#### Directions
What lines in the records include the string "will"? Return each one.

--- Record excerpts Enclosed Below ---

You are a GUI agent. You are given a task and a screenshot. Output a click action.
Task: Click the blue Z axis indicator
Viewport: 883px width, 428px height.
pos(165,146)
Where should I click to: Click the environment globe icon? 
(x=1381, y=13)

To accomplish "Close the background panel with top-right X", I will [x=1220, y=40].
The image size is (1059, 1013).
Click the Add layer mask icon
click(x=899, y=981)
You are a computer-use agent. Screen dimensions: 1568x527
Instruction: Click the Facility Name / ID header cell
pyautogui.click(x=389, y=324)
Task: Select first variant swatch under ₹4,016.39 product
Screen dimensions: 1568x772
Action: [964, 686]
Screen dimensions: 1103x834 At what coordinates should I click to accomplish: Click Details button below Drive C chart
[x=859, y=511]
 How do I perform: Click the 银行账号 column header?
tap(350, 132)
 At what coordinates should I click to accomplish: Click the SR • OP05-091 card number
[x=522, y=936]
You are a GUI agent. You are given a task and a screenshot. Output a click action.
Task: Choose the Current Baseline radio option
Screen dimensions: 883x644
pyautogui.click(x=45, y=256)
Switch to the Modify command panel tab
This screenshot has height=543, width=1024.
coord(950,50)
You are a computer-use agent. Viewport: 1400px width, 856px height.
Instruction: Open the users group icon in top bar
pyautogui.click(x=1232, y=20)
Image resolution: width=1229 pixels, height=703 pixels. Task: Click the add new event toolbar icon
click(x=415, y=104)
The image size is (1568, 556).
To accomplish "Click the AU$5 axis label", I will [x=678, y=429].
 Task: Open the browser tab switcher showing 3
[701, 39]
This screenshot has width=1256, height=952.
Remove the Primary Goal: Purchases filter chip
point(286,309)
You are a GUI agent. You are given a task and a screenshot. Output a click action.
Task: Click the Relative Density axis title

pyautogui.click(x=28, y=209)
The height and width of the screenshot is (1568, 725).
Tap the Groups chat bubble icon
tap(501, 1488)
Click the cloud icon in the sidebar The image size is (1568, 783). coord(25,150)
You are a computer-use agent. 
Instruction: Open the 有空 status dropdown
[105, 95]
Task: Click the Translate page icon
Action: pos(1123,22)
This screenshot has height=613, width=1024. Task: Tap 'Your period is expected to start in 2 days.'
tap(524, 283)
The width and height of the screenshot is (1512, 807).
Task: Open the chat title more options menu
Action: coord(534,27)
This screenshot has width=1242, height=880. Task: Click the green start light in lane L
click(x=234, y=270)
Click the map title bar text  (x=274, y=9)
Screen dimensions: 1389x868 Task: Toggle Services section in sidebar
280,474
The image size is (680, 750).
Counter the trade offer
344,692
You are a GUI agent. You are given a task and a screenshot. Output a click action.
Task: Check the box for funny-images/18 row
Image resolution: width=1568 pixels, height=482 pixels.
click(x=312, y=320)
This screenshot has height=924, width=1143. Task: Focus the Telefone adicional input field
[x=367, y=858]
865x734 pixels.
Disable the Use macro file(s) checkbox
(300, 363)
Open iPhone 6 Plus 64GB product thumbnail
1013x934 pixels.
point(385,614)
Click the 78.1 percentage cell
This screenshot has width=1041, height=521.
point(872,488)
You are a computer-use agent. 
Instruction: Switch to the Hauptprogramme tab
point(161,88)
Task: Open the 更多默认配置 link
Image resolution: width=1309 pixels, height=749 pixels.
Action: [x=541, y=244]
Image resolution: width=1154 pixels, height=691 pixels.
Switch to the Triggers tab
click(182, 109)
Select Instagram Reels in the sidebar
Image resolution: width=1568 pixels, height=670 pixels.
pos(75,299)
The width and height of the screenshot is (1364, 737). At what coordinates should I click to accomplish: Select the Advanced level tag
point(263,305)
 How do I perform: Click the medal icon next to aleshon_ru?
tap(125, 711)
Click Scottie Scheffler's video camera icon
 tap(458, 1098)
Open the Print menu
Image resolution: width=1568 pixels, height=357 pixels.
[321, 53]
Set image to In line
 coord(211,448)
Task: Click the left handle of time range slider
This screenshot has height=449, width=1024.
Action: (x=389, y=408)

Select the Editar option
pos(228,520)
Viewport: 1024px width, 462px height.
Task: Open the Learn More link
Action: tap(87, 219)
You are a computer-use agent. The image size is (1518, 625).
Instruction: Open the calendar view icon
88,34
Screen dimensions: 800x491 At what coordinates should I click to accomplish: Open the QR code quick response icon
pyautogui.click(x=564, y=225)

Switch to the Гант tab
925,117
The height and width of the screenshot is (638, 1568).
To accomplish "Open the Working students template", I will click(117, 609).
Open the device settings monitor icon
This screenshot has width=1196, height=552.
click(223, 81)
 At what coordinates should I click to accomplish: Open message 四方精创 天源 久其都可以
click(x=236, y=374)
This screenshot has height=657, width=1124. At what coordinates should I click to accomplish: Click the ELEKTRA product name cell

--- End of Enclosed Record excerpts ---

#### Solution for this problem
To accomplish "Close the background panel with top-right X", I will [x=1220, y=40].
To accomplish "Click the AU$5 axis label", I will [x=678, y=429].
To accomplish "Open the Working students template", I will click(117, 609).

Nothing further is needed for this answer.